Assigned task: Pictures stay out of the copy, and everything else in the data below is repeated exactly.

____ Extracted records

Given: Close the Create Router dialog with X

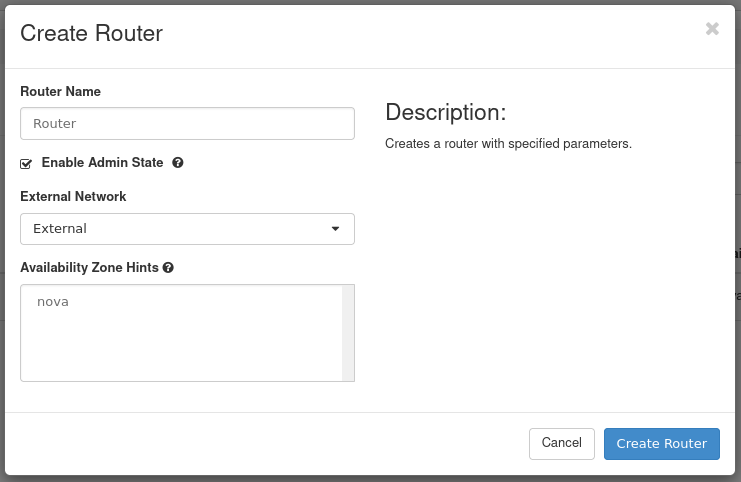Looking at the screenshot, I should 712,29.
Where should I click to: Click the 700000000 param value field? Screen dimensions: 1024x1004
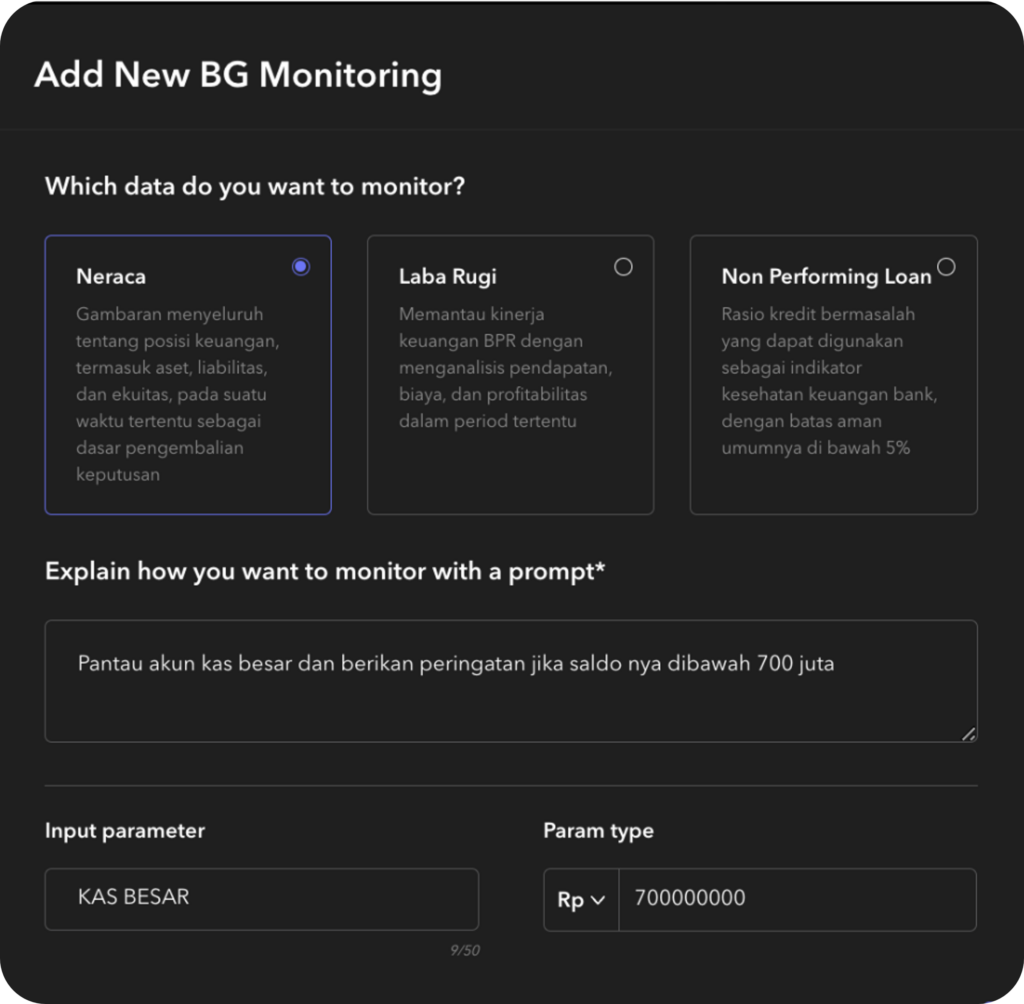[x=796, y=899]
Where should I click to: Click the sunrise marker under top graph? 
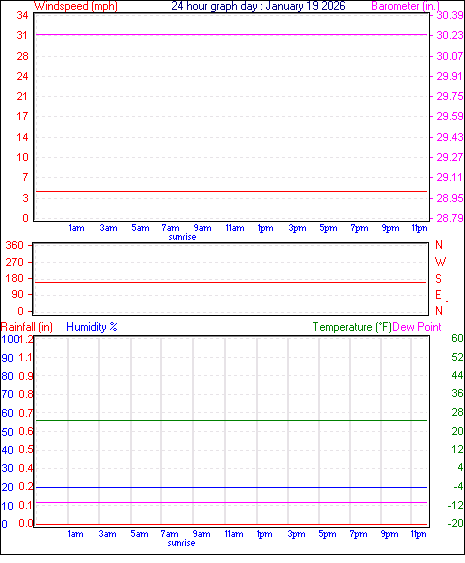[182, 237]
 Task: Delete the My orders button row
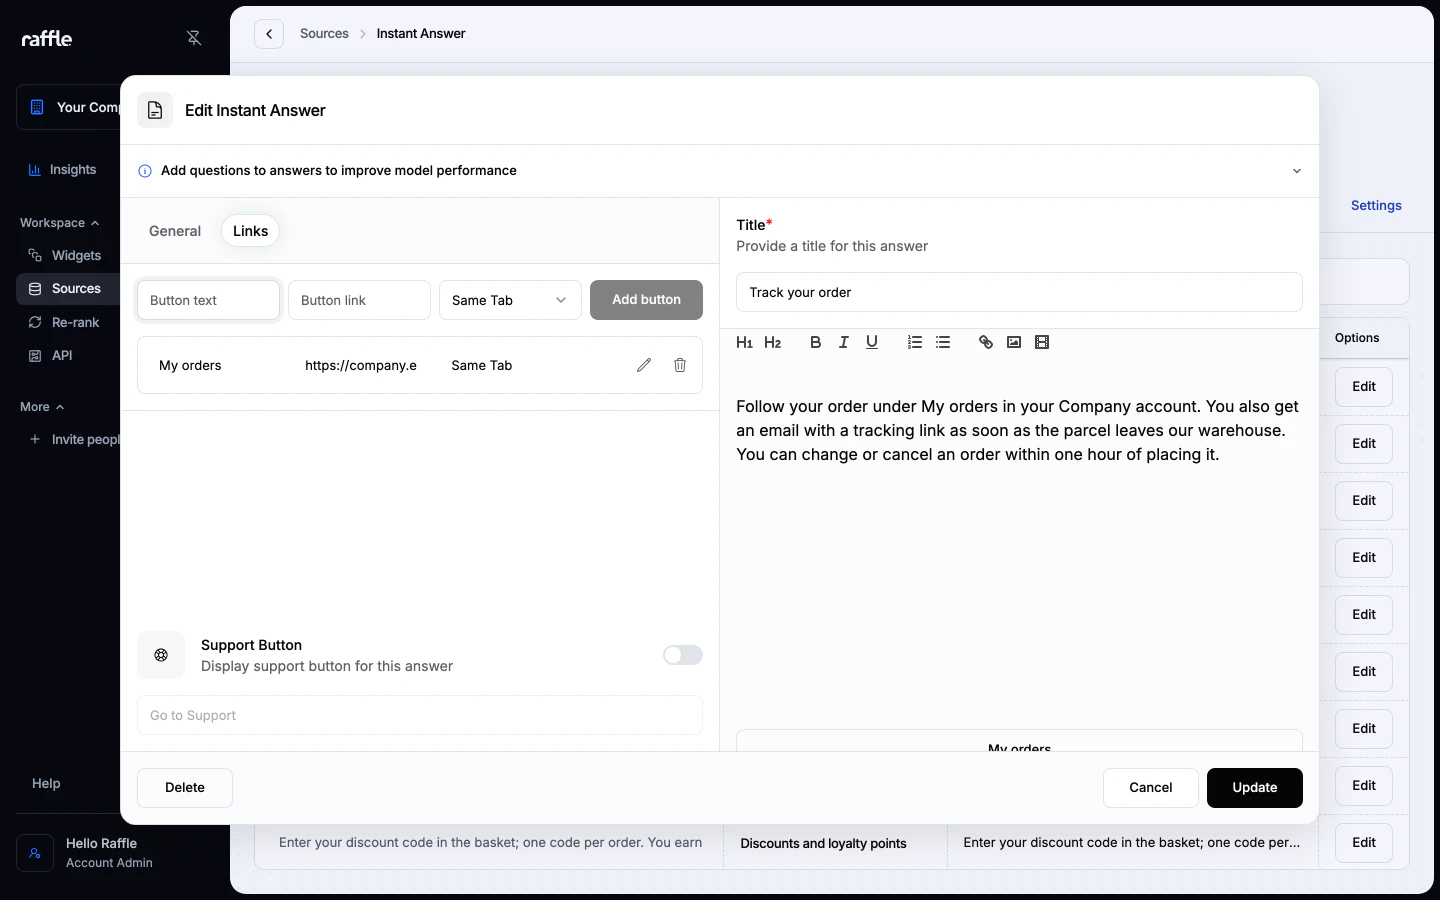click(x=680, y=365)
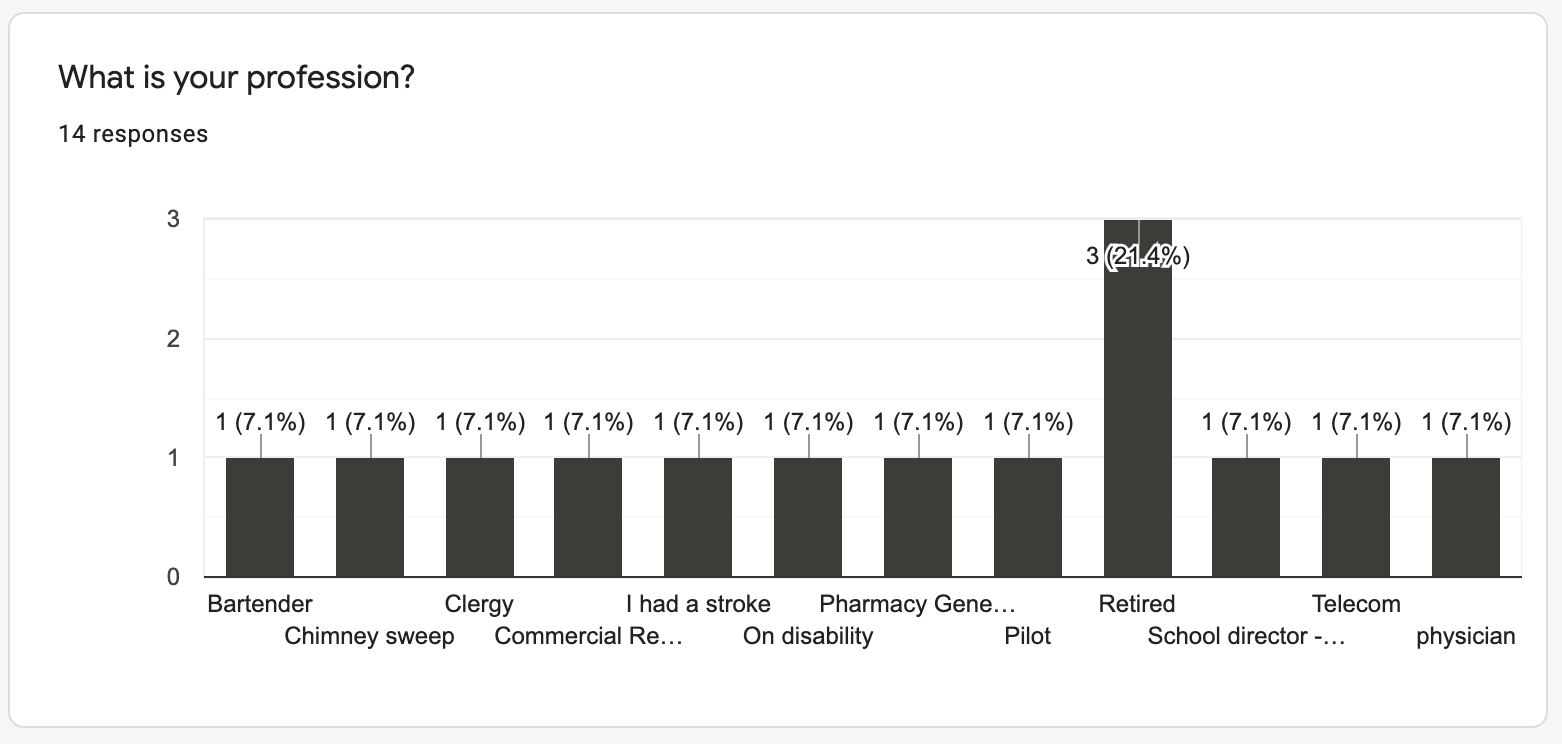Click the Pilot bar
The width and height of the screenshot is (1562, 744).
(x=1028, y=517)
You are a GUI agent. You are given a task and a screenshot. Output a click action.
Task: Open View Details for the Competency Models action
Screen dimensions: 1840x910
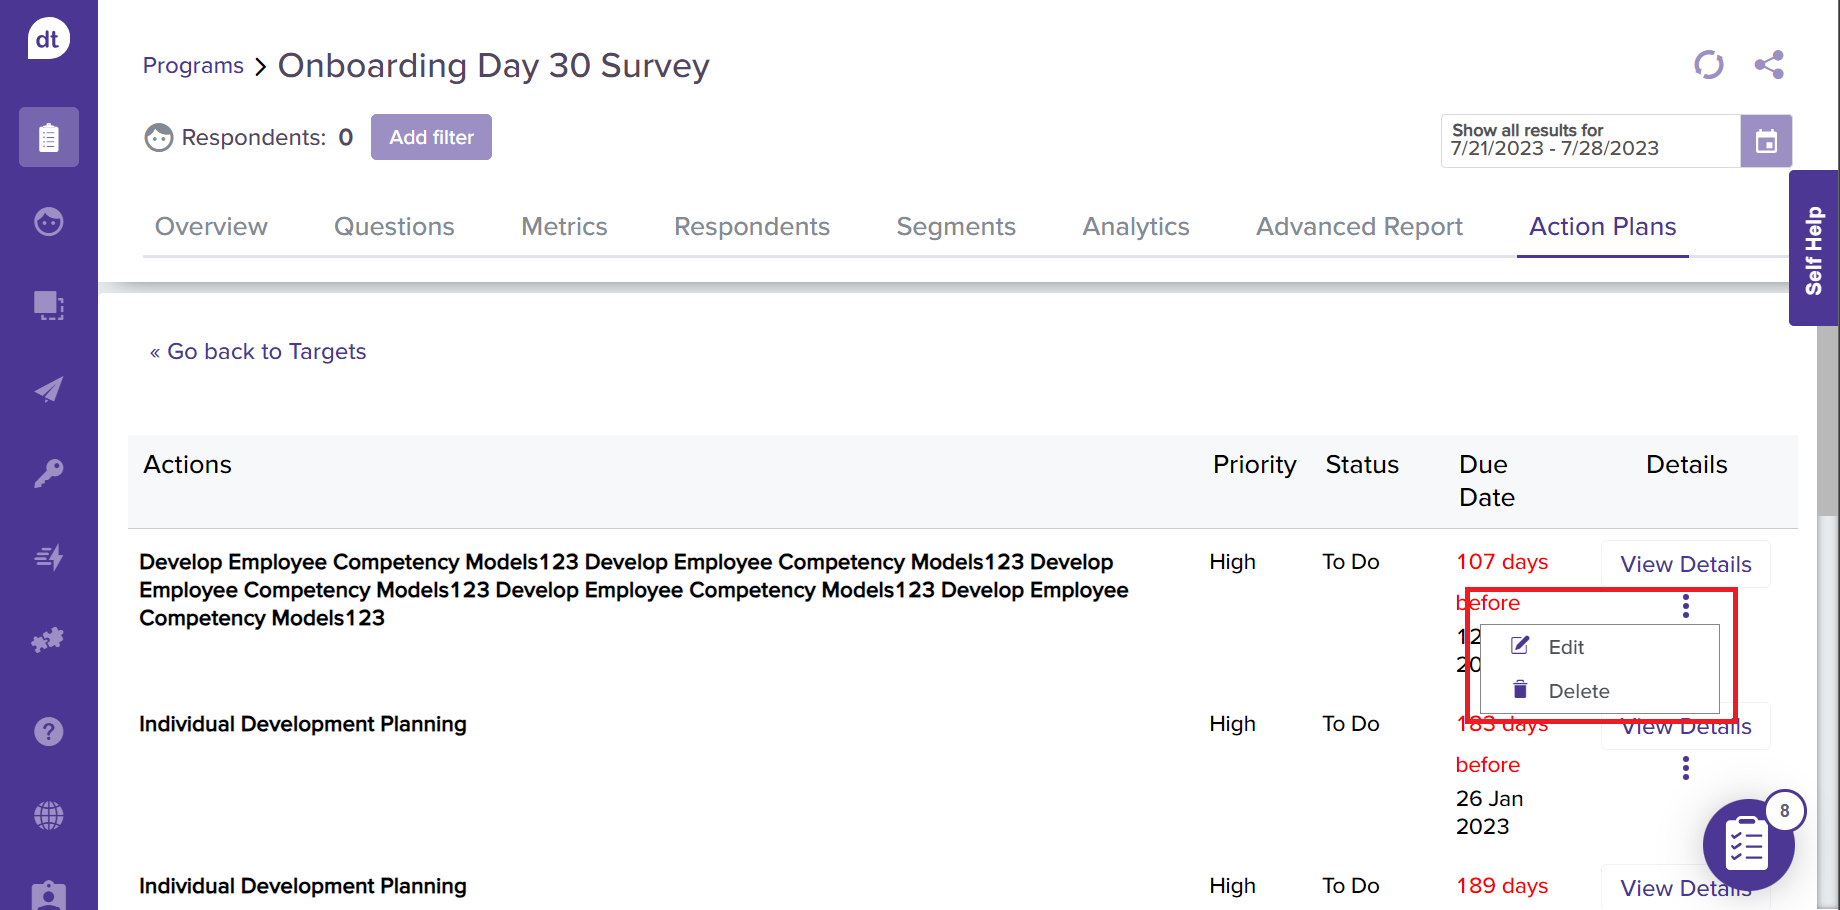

________

Your solution:
Given: Close the Create Router dialog with X

Looking at the screenshot, I should 712,29.
Where should I click to: Click the 700000000 param value field? Screen dimensions: 1024x1004
[x=796, y=899]
Where should I click to: Click the sunrise marker under top graph? 
[182, 237]
 Task: Delete the My orders button row
click(x=680, y=365)
Click the Pilot bar
The width and height of the screenshot is (1562, 744).
(x=1028, y=517)
You are a GUI agent. You are given a task and a screenshot. Output a click action.
Task: Open View Details for the Competency Models action
Screen dimensions: 1840x910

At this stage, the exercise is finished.